In fact, the Bill is remarkably vague about the powers to be given to these “named persons”. Will they be free to arrive unannounced at the family home to check on how a child is being treated by its parents, when it goes to bed, what food it is given, what political or religious opinions it is being brought up with? In other words, the Bill gives no idea of how this hugely ambitious scheme, estimated to cost Scotland’s local authorities up to £138 million a year, will work in practice. And most worrying of all, to anyone familiar with the failings of our existing “child protection” system, is how often the most damaging errors can arise when professionals are charged with reporting to social workers their suspicion that something in a child’s life might be amiss.
In too many of the cases I have followed where children have been removed from their families for what seems to be no good reason, their nightmare began with a report by a teacher or a doctor that got some overheard remark or slight injury absurdly out of proportion. Too often, such suspicions then harden into allegations that are never properly tested against the evidence, and the damage is done. However admirable, in theory, the thought of appointing a “guardian” to watch over every child might seem, experience suggests that, in practice, this may exacerbate those weaknesses in our existing “child protection” system, which make a mockery of the noble aims it was set up to promote.

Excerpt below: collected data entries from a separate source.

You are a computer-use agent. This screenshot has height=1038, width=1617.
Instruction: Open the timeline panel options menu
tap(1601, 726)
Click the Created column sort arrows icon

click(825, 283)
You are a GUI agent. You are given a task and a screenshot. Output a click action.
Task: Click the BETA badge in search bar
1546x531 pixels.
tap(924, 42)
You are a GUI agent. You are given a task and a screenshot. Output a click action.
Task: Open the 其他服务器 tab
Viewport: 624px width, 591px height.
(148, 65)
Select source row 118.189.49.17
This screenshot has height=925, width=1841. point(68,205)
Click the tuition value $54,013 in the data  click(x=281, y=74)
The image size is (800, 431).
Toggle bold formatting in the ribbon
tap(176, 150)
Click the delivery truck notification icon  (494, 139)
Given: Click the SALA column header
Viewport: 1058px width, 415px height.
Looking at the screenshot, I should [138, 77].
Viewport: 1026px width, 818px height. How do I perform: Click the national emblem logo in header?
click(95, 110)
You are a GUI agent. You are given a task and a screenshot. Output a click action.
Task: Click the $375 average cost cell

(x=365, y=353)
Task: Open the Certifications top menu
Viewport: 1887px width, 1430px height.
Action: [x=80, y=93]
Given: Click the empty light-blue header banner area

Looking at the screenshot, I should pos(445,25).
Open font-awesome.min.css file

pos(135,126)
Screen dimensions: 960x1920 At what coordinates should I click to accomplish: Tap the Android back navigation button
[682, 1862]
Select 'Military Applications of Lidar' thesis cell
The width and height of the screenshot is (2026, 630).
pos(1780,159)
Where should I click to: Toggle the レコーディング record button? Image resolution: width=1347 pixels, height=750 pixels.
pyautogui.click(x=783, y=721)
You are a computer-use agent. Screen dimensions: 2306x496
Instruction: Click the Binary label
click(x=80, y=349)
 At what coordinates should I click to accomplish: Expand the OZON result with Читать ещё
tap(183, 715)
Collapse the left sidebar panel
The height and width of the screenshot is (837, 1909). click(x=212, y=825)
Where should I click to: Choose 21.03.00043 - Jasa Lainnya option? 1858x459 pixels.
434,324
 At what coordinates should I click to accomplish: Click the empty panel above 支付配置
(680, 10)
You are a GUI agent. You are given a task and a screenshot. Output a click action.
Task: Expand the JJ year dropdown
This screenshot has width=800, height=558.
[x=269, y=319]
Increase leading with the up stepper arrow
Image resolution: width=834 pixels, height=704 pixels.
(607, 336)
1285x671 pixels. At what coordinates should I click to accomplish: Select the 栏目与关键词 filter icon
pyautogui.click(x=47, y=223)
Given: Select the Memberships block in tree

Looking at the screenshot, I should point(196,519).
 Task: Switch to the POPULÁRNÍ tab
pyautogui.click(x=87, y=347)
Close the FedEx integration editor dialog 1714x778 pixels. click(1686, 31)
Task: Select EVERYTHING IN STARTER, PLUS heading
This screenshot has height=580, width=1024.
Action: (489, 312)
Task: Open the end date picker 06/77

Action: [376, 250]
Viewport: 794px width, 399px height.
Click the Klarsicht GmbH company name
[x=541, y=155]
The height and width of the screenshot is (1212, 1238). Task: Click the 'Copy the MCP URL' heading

Last week I promised to give an update on the increasingly bizarre story of Vicky Haigh, the mother of a two-year-old daughter who was last month sent back to prison for breach of a probation order, on the basis of a solitary “witness statement” that she hadn’t been allowed to see. After evidence was produced that seemed to show that this statement was highly questionable, Miss Haigh was released from prison to return to her bemused family.